Trolling through Google Scholar yesterday I came across a course outline on the martial arts that aimed at disabusing students of the idea that martial arts are an ancient cultural repository of traditional wisdom. Tru-dat. (I hope that means what I assume it means).
Instead, they are things that are used, even today. I use them. I have always used them for what I can get from them on my own terms, and those never included a desire to learn 3000 year old Korean culture (from TKD) or even 500 year old Japanese culture (from the koryu).
I came across another paper which was in Japanese but had an English abstract which seemed to indicate that the Meiji police forces included martial arts for a different reason than I’d been told a couple weeks earlier in a popular bit of writing… to whit, that the Police learned sword because their main enemy, the Yakuza used swords as their preferred weapon. Which was weird because a Ninja master told me about 30 years ago all about being chased through the streets of Tokyo by gun-wielding Yakuza, but never mind.
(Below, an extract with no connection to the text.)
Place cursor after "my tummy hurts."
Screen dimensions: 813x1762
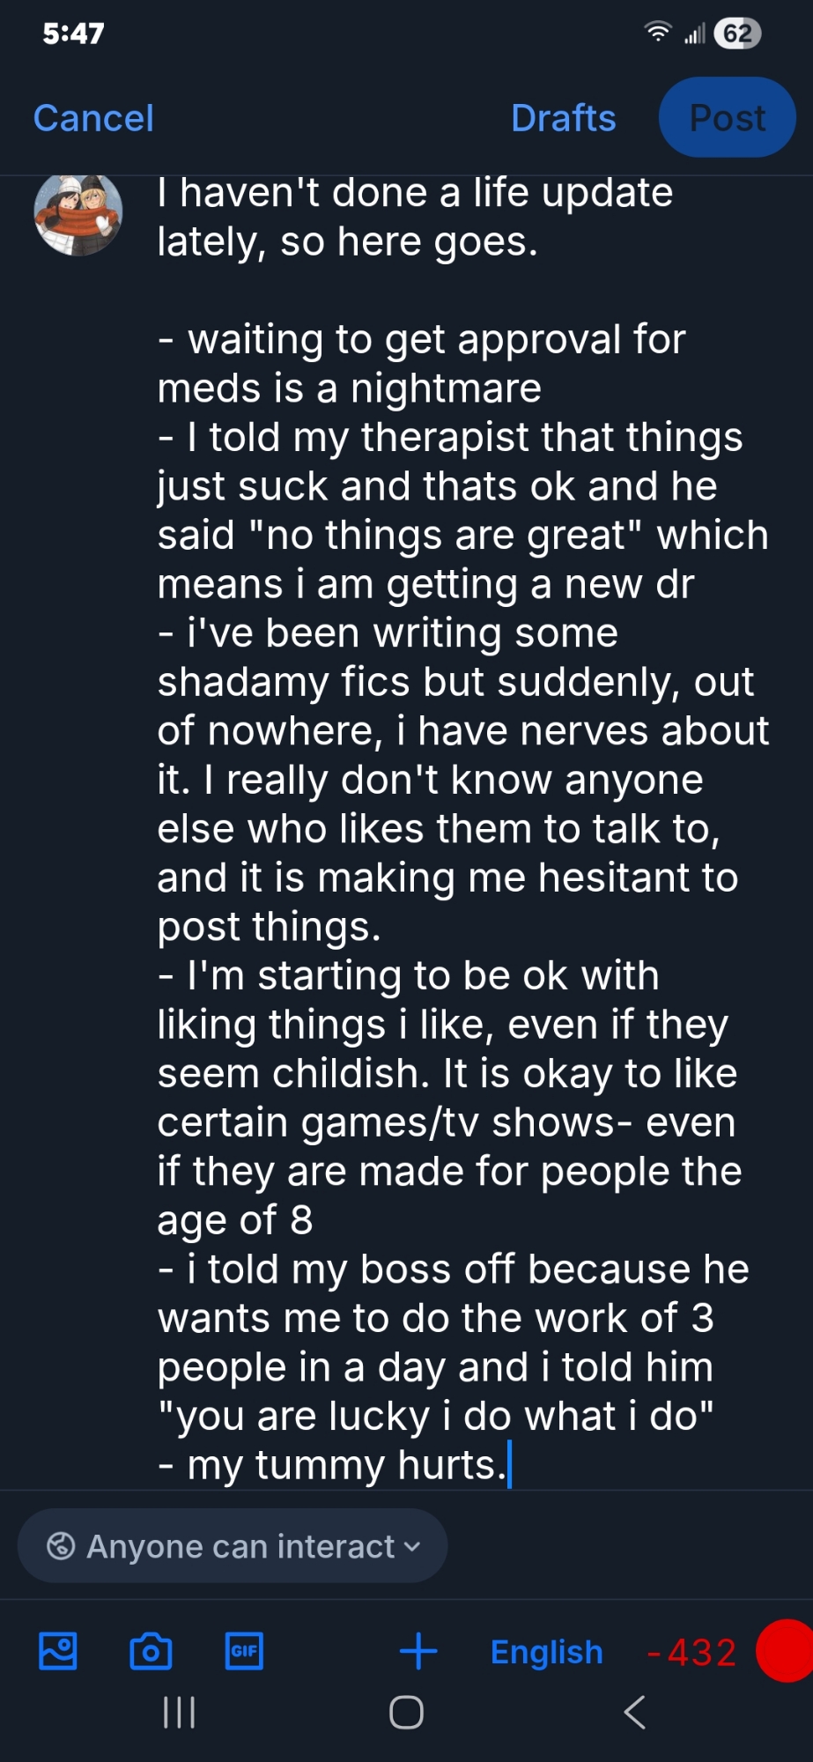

My attention got caught by the Police budo paper because I have finished yet another manual (in proofs with my students), this one on Keshi ryu iai (the Meiji police iai set) and what is now called “Hosoda ryu”. The two sets I learned from Takeshi Mitsuzuka sensei a hundred years ago. I always liked the two schools because I was taught Hosoda as Shindo Munen, and that art was taught in a Tokyo dojo where the young Edo-era bravos from the countryside used to go to “study the sword”. They went to plot and plan the overthrow of the government of course, so the budo at that time was a way to collect rebels. I doubt anyone really worried about accurately transmitting the culture of the samurai of 300 years earlier. What training was done was likely concerned with that new shinai-geiko stuff… but the Shindo Munen dojo and others like it did help, however incidentally, to keep the arts going during that period.
After the Meiji restoration it was the turn of the police sword practice to help keep the old sword arts alive, and hence my delight in putting those two sets of practice into one book.
Which brings me back to the paper I found that, according to the abstract, argues the Police had another reason for getting involved in budo than fitness (undoubtedly part of it) and practicality (they were armed with swords for a short time at least, before they decided a jo or a gun was more efficient), and that was to drain the best sword teachers away from those very anti-government type gangs that helped topple the previous government.
An excellent and ancient tactic as proven by dozens of samurai movies I’ve seen. Co-opt the best fighers from the other side, buy them or argue them onto your side. Rebels aren’t usually that well off unless they are backed by a government somewhere, so they aren’t likely paying their sword teachers very well. Get those teachers on the police payroll and set up the most prestigious tournament system and you’ve drained a lot of momentum from the rebel groups. Get rid of the extra-government tournaments and you get rid of a system of meeting places where rebel leaders can talk about anti-establishment stuff. Now you’ve got your own place to talk about pro-establishment stuff to young men of that dangerous dissenting age.
Then a few years later you get into the whole state shinto, bushido for the peasants thing but I’m not so interested in that bit of cultural tradition even if it is a big undercurrent to the present-day ancient arts.
For my purposes, the budo being culturally detached from my own culture is a very good thing. They come with no baggage that I don’t see plainly and trying to attach them to things Western isn’t going to happen any time soon (although folks try). The gun is a much better symbol of all things Government and Anti-government in the West. Like the sword in Japan, the gun in the West can be snuck into the modern conscience as a symbol of things that never were because it’s part of the sub-liminal awareness developed from years of cowboy movies. Western cowboys and Eastern samurai. Charles Bronson and Toshiro Mifune. Rugged individualists and loyal servants, all symbols that might just be serving something else.